Thursday January 18th 2018

Now Vickie’s giving back

A re-energized Vickie Butler wants to turn the corner from being the woman the community helped, to being someone who can now help others.

Saturday, almost a year to the day she was at the centre of a fundraising event so she could travel to Mexico for treatment, Butler was part of a fundraising barbecue to help the Chronic Cerebral Spinal Venous Insufficiency Foundation.

CCSVI is the controversial treatment she sought to relieve symptoms of multiple sclerosis with which she was diagnosed 18 years ago.

CCSVI, offered at clinics in Mexico and the eastern U.S., is intended to work by clearing arteries and veins and allowing blood to flow more freely in the body.

The treatment is not approved in Canada.

Butler has experienced it twice, making trips to Mexico first and later to Cosa Mesa, Calif., where she was treated at the Synergy clinic.

Information provided ->
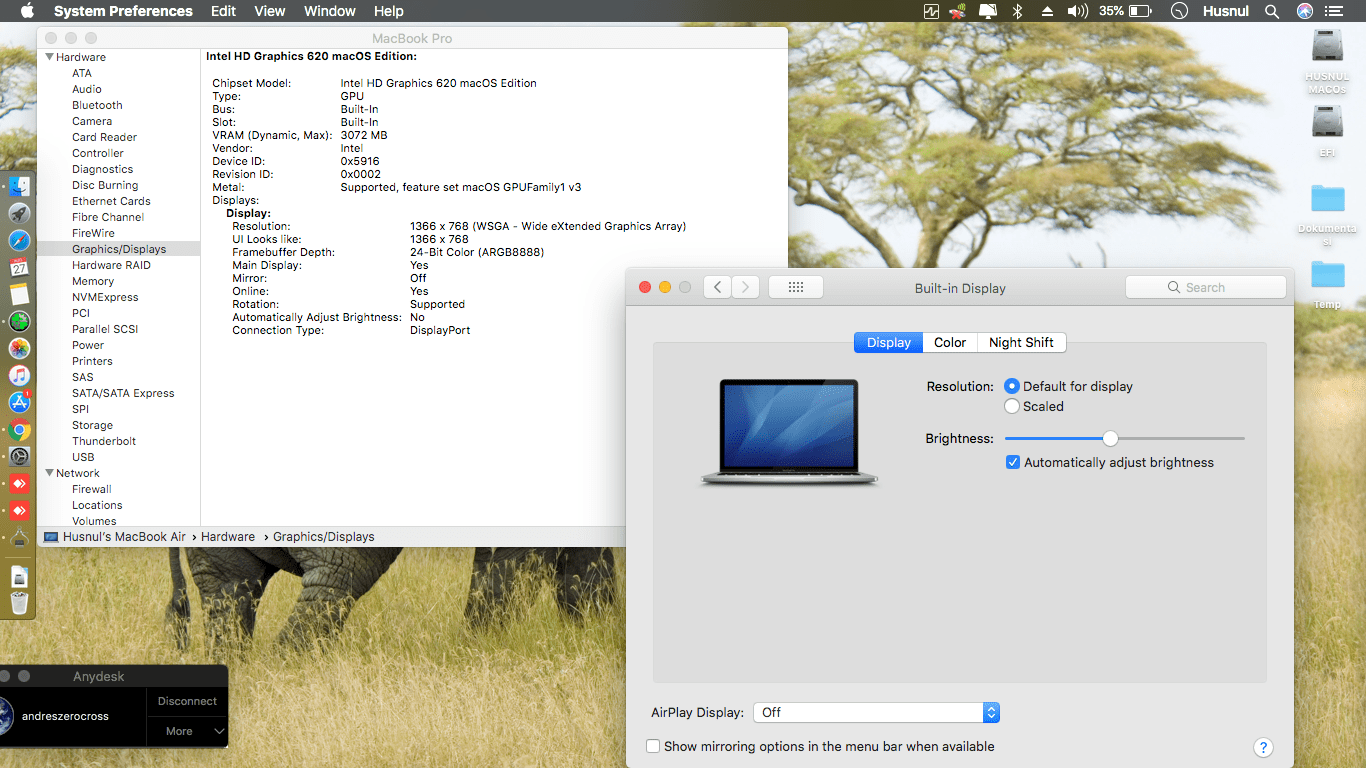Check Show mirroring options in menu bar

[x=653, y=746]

==

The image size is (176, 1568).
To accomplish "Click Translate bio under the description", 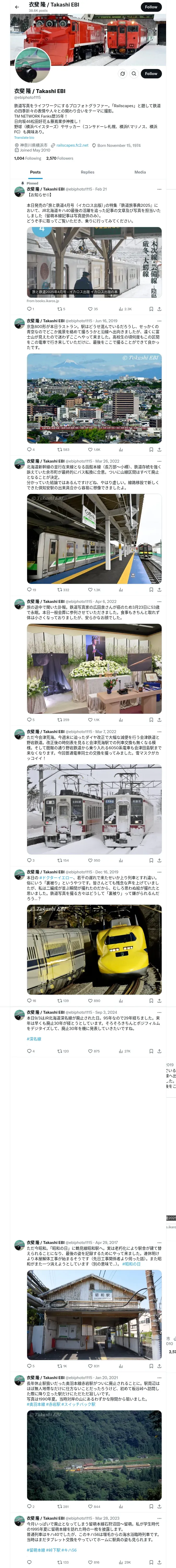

Work task 1 ->
Using the article about Vickie Butler, answer each question on its own line:
(a) How many years ago was Butler diagnosed with multiple sclerosis?
(b) In which country is the CCSVI treatment not approved?
(c) At which clinic was Butler treated in California?
Work task 2 ->
Extend the article about Vickie Butler by writing a few more paragraphs that follow on from its final sentence.

Response area 1 ->
(a) 18 years ago
(b) Canada
(c) The Synergy clinic

Response area 2 ->
In Mexico, she was treated for blockages in her right and left jugular veins and in California her treatment unclogged the azygos vein between the spine and the heart.

“I feel good, I feel really good. I don’t have fatigue, I can withstand the heat here now.”

Still, she said, while CCSVI helps relieve some of the symptoms of MS, the disease still needs to be tackled by researchers to find a cure for it.

“I think we still have to have treat MS.”

Butler, 54, worked as an administrative assistant for the Elgin County Board of Education and its successor, the Thames Valley District School Board. She worked at schools all over, including New Sarum Public School, in the offices at each location.

If it were not for MS, Butler is convinced she would still be on the job today.

She estimates she has spent $31,000 for travel and treatment.

And there is still an annual checkup in Barrie, to make sure she is coping as a post CCSVI patient.

“We have to pay $250 for that,” she said.

Barrie is where the CCSVI Foundation is based.

Doctors who support the foundation donate money to to those in need who can’t afford to make the trip on their own for checkups.

“In our area, the money will go to people who need it,” she said.

All the doctors who support the foundation, do the checkups for free from their own homes, Butler said.

“There is no overhead. We use every cent have to help people.”

Saturday, guests gathered at Karen Kimble’s New Sarum home. Kimble is a personal friend of Butler.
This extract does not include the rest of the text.